● Directions:
**A)** Decide whether each statement agrees with the text about Esther Kartiganer below: (i) Kartiganer served as a Brandeis trustee from 1986 to 1991; (ii) the Kartiganer Prize was established in 2003; (iii) Kartiganer was born in New York. Answer yes or no for each and quote the words from the text that settle it.
**B)** Carry the text about Esther Kartiganer below further, starting after its last sentence.

● Selected excerpt:
----

Over the years, Lanser grew accustomed to receiving phone calls from Kartiganer at unusual hours. “Esther thought about us all the time — what was good for students, what was good for women’s and gender studies, what was good for Brandeis,” she said. “She had been a scholarship student at Brandeis and felt a responsibility to give back to the university.”



In 2007, Lanser and her colleagues on the Women's and Gender Studies Program faculty established the Kartiganer Prize for outstanding undergraduate work in the field of journalism and women’s and gender studies. The prize is awarded annually to a Brandeis student.



Kartiganer’s engagement with Brandeis extended beyond her affiliation with the Women’s and Gender Studies Program. She served as a trustee from 1986 to 1991 and was on the Alumni Association Board of Directors during the 1980s. She was elected to the Board of Fellows in 1991.



Kartiganer generously supported the Women’s and Gender Studies Program and also made gifts to the Alumni Annual Fund. In addition, she was a member of the Sachar Legacy Society, which honors and recognizes individuals who have included Brandeis in their estate plans.



“She was a phenomenal woman whom you couldn’t help but admire,” said Nancy Winship, P’10, P’12, senior vice president of institutional advancement. “Esther was a true journalism pioneer and someone who took great pride in breaking through the ‘glass ceiling’ as she advanced in her career.”



As a Brandeis student, Kartiganer majored in politics, worked for The Justice student newspaper and played on the women’s basketball team. She was a member of the 1955-56 team, which was the first in school history to finish a season with an undefeated record and was enshrined in the Joseph Linsey Brandeis Athletic Hall of Fame in 2003.



Born in Berlin, Kartiganer immigrated to the United States in 1939 and grew up in New York. After graduation, she worked for a political pollster, then joined CBS as a temporary office assistant during the presidential primary season of 1964, which had taken unexpected turns after the assassination of President John F. Kennedy. After two weeks as an assistant, she ended up in charge of gathering precinct returns from Colorado for the news networks and wire services (her secretary in this effort was the mother of Madeleine Albright, who later became U.S. secretary of state).

----

● Given entries:
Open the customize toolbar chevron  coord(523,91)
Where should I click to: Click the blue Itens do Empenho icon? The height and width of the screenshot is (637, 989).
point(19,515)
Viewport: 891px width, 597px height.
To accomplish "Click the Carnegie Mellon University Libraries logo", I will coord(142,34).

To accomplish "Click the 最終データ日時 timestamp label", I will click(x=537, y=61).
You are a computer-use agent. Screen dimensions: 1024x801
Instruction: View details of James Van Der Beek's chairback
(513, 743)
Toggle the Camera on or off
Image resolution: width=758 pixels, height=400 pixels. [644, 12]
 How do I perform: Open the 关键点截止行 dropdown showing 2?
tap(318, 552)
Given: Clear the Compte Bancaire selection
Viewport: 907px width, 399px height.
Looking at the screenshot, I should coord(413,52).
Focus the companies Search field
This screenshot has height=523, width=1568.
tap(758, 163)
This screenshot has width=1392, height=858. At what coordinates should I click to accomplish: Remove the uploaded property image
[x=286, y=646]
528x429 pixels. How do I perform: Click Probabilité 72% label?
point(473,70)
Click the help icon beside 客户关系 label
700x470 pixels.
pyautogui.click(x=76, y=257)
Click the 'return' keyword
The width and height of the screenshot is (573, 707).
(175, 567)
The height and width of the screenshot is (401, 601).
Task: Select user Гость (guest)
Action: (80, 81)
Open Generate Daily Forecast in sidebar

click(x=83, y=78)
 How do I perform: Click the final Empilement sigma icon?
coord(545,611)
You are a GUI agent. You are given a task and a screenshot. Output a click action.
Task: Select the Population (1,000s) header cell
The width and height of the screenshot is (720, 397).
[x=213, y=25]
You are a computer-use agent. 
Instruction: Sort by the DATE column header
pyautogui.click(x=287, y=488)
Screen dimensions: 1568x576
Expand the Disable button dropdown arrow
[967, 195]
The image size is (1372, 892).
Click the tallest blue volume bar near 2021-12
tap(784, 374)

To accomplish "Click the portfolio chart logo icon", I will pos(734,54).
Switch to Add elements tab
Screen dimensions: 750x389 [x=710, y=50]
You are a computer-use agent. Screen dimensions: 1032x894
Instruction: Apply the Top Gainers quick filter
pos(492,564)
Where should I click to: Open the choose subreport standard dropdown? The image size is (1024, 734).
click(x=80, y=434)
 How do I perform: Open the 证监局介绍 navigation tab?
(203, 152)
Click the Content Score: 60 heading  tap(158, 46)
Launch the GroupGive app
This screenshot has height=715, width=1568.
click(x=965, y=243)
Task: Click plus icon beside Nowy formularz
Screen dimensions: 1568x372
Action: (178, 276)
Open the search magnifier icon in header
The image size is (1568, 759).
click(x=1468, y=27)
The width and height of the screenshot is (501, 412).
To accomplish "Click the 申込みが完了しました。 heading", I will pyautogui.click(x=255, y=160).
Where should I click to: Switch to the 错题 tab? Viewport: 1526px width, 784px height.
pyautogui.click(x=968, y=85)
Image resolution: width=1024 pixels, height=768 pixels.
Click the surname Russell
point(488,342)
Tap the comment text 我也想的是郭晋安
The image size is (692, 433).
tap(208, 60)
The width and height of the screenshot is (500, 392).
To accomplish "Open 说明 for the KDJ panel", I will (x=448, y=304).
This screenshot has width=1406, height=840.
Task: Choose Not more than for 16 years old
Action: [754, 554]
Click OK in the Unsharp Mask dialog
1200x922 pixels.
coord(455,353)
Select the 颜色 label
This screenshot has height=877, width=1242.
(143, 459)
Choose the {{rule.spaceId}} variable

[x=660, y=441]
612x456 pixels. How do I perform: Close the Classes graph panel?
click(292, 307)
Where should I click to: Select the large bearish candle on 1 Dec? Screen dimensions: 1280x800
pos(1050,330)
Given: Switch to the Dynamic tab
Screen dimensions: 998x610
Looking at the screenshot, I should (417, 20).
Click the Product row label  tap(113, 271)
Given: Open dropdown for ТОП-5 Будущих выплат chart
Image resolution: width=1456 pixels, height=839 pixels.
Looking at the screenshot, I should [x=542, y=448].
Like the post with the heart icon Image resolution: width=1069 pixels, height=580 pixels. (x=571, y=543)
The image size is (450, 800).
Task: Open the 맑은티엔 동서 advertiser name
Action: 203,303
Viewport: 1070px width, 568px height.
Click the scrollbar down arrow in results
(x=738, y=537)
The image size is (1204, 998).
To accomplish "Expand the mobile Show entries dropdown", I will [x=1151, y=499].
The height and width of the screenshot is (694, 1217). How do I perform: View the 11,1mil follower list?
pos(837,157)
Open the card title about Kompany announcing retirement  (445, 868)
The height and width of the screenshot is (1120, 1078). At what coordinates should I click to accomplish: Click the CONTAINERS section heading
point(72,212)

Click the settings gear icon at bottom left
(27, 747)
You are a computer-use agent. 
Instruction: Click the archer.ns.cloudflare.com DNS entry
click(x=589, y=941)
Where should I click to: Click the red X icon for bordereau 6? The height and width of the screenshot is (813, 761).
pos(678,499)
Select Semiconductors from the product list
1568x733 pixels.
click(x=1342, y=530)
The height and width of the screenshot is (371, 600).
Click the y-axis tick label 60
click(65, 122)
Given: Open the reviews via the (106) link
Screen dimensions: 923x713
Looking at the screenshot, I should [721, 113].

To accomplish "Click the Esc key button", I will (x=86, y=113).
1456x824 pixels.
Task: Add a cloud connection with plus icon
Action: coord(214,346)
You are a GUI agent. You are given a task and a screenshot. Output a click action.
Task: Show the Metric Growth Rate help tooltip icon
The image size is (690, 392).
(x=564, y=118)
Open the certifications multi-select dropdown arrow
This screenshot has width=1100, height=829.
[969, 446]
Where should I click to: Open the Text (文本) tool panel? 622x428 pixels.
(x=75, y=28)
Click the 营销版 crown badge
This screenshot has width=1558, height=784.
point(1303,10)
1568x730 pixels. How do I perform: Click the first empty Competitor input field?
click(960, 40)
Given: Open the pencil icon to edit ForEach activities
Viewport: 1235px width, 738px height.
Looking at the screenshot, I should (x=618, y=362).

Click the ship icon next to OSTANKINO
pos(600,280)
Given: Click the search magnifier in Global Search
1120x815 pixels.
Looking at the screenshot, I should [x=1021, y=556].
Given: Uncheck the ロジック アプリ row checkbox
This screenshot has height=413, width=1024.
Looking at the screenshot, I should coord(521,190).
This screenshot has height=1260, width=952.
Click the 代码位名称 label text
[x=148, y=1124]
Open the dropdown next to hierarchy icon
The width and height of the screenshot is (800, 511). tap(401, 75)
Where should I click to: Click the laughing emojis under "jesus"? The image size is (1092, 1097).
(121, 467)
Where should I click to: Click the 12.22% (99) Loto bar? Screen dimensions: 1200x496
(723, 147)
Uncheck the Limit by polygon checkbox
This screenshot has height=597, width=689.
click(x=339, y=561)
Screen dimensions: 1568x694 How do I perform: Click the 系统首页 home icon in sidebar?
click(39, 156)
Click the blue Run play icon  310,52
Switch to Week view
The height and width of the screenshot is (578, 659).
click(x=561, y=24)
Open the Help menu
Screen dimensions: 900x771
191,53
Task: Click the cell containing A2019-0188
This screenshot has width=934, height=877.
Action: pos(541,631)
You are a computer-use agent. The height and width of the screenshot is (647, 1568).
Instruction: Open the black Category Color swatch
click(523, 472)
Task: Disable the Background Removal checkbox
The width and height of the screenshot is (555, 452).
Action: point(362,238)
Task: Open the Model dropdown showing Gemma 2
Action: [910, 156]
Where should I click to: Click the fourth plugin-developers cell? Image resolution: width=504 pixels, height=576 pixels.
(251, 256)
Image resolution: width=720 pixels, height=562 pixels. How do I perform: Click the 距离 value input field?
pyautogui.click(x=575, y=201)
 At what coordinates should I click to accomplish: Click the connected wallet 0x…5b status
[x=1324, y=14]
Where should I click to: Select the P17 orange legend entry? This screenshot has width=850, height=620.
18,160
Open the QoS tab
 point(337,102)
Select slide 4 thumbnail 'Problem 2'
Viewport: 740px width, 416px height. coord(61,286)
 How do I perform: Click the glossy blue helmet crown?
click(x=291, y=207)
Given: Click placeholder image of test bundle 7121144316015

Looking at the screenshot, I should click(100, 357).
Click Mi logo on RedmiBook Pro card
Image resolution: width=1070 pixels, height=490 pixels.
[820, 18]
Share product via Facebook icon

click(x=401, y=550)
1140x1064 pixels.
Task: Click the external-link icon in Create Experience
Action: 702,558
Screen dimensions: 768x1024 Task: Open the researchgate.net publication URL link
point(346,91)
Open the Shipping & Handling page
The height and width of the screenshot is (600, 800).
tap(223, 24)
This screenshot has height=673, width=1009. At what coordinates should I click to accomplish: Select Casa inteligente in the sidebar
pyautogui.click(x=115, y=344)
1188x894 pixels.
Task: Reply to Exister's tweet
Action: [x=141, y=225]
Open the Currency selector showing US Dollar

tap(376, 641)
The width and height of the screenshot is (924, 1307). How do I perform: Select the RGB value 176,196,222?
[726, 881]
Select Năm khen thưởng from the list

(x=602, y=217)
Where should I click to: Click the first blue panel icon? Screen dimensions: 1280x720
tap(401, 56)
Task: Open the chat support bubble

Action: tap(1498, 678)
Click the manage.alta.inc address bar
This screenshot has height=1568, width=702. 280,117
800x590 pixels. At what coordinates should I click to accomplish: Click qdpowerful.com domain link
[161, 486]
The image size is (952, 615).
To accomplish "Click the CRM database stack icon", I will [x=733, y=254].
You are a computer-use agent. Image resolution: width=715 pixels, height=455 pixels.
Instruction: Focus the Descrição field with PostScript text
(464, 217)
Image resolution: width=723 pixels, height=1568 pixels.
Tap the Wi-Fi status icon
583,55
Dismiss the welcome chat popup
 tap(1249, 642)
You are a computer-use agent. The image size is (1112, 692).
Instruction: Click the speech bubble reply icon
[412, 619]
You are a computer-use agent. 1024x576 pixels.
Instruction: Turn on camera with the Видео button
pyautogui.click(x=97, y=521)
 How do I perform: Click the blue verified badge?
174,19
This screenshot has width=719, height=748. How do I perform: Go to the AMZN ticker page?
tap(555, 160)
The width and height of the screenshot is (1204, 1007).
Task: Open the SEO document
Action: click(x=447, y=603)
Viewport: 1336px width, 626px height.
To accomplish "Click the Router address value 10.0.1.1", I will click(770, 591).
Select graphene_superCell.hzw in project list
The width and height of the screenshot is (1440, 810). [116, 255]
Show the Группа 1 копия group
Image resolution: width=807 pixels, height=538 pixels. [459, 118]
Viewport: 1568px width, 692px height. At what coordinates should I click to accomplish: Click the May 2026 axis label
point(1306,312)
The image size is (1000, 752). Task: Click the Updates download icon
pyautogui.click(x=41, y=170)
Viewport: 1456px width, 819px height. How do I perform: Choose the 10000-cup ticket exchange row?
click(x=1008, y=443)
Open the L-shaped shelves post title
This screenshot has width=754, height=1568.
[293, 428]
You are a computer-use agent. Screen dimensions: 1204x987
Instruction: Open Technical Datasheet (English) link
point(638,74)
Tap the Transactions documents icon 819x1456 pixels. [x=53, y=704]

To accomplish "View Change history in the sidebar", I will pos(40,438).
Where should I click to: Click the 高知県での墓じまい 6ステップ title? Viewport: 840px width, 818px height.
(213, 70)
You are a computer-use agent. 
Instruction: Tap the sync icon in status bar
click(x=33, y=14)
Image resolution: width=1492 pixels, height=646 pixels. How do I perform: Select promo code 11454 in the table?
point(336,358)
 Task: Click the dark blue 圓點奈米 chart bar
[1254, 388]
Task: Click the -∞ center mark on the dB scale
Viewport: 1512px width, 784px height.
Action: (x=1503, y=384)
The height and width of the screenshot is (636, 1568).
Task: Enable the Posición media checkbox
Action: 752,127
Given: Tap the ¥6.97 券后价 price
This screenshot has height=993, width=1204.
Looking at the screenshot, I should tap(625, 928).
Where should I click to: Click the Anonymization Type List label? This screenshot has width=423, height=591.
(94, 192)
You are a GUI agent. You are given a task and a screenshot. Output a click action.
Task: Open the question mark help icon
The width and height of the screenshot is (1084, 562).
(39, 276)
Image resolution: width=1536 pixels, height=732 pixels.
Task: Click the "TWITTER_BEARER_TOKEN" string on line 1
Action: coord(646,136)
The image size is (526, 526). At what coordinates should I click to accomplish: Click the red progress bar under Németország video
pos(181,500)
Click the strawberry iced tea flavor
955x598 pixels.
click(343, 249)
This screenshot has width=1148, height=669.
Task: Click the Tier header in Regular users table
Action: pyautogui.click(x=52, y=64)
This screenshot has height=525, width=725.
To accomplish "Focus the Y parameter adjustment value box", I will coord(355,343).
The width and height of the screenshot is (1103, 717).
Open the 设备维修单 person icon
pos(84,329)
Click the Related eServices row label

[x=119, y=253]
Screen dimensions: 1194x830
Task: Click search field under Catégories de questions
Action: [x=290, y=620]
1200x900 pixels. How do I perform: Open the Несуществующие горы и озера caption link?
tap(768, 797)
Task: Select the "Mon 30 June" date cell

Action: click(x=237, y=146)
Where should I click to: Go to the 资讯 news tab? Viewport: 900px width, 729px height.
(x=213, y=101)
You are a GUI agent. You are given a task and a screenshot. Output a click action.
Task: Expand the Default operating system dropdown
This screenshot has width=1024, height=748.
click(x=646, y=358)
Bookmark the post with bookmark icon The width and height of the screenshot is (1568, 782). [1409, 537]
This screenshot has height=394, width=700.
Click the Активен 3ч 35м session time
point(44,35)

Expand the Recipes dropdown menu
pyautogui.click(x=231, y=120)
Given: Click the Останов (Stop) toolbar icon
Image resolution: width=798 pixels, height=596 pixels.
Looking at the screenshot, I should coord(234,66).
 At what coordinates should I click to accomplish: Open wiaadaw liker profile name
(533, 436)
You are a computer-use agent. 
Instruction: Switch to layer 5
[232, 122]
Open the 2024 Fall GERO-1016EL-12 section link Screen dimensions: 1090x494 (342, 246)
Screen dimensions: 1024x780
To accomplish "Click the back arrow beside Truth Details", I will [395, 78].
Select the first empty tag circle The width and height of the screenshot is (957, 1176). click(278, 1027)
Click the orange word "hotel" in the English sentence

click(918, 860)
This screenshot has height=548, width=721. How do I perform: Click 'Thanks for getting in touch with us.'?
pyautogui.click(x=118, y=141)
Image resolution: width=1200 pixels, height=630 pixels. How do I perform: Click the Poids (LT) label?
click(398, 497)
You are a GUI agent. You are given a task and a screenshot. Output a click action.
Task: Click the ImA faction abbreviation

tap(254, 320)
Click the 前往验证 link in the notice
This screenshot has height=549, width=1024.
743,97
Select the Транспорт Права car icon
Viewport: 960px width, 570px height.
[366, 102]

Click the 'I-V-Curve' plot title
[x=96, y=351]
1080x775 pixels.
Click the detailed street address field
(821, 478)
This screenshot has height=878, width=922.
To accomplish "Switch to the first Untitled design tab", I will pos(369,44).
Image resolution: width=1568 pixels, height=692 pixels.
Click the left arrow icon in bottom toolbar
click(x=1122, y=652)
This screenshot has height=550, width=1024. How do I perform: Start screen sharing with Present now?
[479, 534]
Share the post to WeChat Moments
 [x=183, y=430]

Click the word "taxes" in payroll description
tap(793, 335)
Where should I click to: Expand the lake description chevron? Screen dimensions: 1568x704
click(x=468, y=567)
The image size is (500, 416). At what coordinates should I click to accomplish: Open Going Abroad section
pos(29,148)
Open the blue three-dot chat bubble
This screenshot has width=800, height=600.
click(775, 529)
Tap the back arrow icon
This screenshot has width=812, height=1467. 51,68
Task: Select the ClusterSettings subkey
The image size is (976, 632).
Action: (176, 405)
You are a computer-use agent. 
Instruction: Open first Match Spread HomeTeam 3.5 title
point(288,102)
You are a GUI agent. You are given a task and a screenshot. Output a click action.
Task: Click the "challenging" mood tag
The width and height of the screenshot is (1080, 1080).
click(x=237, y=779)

----

● List of answers:
**A)**
(i) Yes: "She served as a trustee from 1986 to 1991"
(ii) No: "In 2007, Lanser and her colleagues on the Women's and Gender Studies Program faculty established the Kartiganer Prize"
(iii) No: "Born in Berlin, Kartiganer immigrated to the United States in 1939 and grew up in New York."

**B)**
At the time, there were no women either on news shows or in positions of power at CBS. “Central to my success,” Kartiganer told an interviewer for a profile published in a Women’s and Gender Studies Program newsletter in 2006, “is the fact that I didn’t marry and have children. I was on the road almost constantly for the first year. The men — even one with two sets of twins under age 2 — thought nothing of traveling. But only single women had the flexibility to put work at the top of their priorities. During that year, I got to know almost everyone at CBS, and that’s how the temporary job became permanent.”



After the election, Kartiganer worked in documentary production for CBS News, gaining her first experiences as an editor on a film crew. In 1976, she was named a producer, and from 1979 to 1981 directed a daytime women’s news show, “Up to the Minute.” She joined “60 Minutes” in 1982.



After her retirement, she became a mediator in the New York City court system and was a member of the Institutional Review Board at Columbia University Medical Center.



“She always wanted to ‘matter’ —  to make a real difference in people’s lives,” Lanser said. “She had a truly Brandeisian spirit.”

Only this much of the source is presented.